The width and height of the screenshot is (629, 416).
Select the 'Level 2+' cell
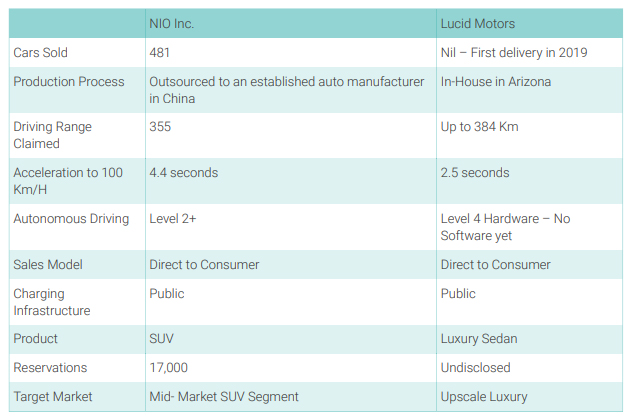(x=172, y=219)
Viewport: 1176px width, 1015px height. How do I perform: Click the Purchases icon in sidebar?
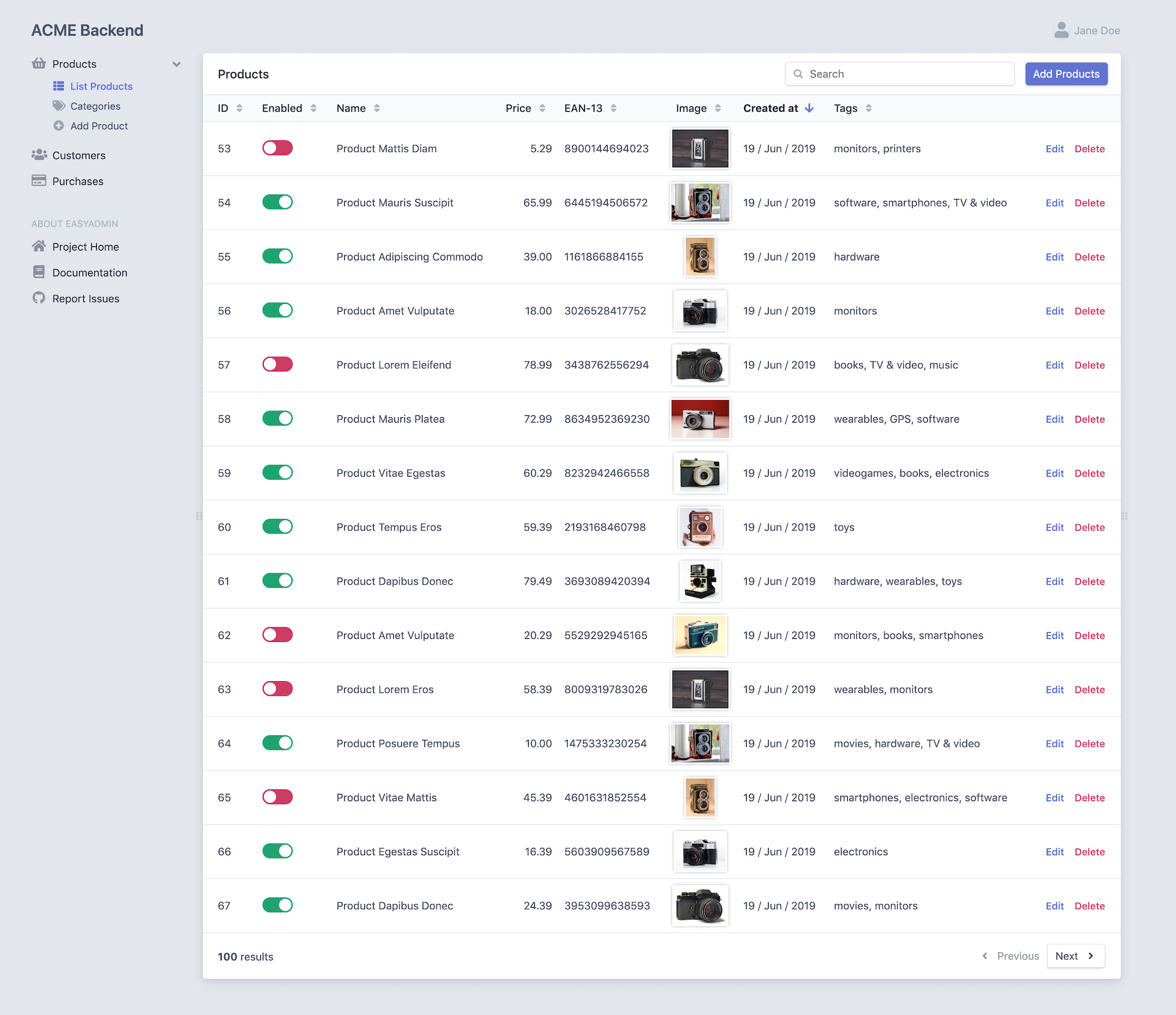pos(38,181)
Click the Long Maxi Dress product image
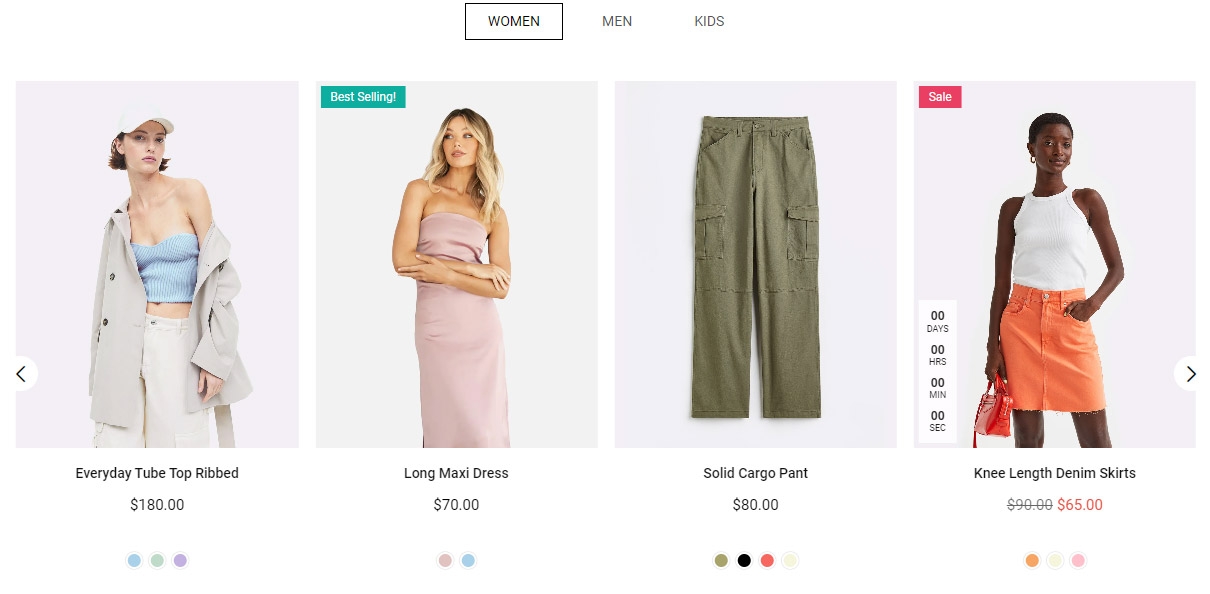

### TASK OBJECTIVE:
Your answer must be the entries written out word for word, without their pictures.

### EXERCISE SOLUTION:
The width and height of the screenshot is (629, 416).
Select the 'Level 2+' cell
(x=172, y=219)
Viewport: 1176px width, 1015px height. How do I perform: Click the Purchases icon in sidebar?
pos(38,181)
Click the Long Maxi Dress product image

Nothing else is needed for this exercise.